- Material for the task -
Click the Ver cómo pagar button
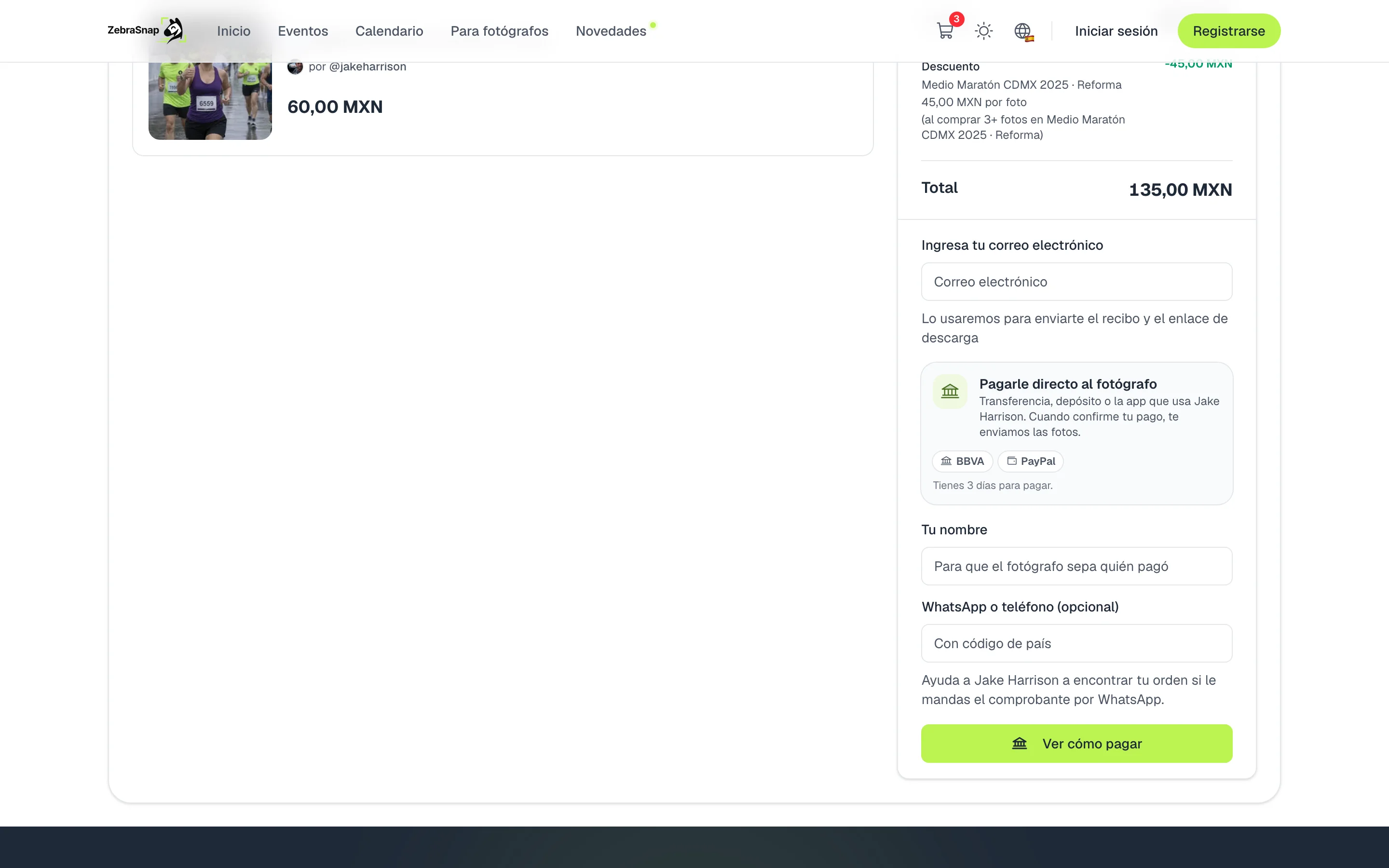This screenshot has width=1389, height=868. tap(1077, 744)
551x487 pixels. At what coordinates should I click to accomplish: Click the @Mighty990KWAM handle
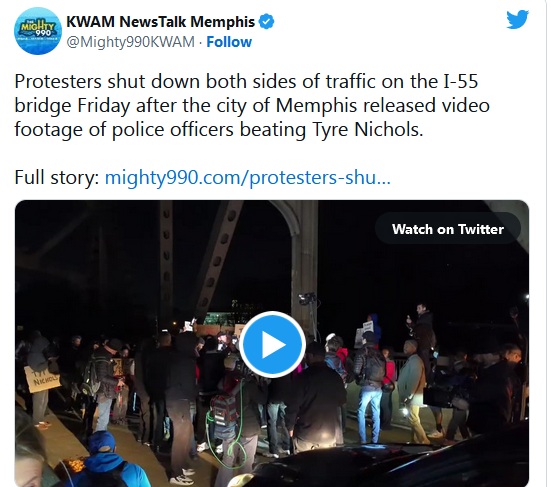[x=130, y=42]
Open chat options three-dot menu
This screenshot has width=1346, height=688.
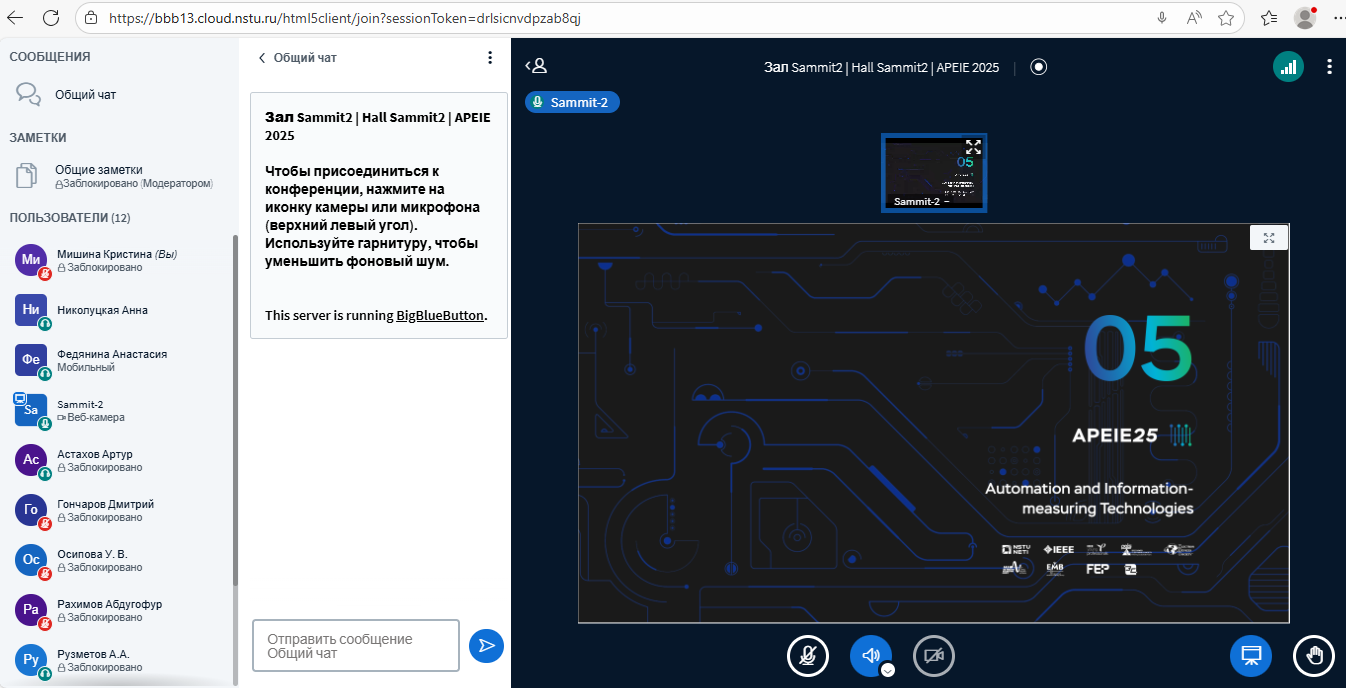(x=490, y=58)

- Your task -
Set the listing down verbatim, excluding pictures.

- Finished task -
Click the Ver cómo pagar button
This screenshot has width=1389, height=868. tap(1077, 744)
551x487 pixels. At what coordinates should I click to accomplish: Click the @Mighty990KWAM handle
[x=130, y=42]
Open chat options three-dot menu
This screenshot has width=1346, height=688.
(x=490, y=58)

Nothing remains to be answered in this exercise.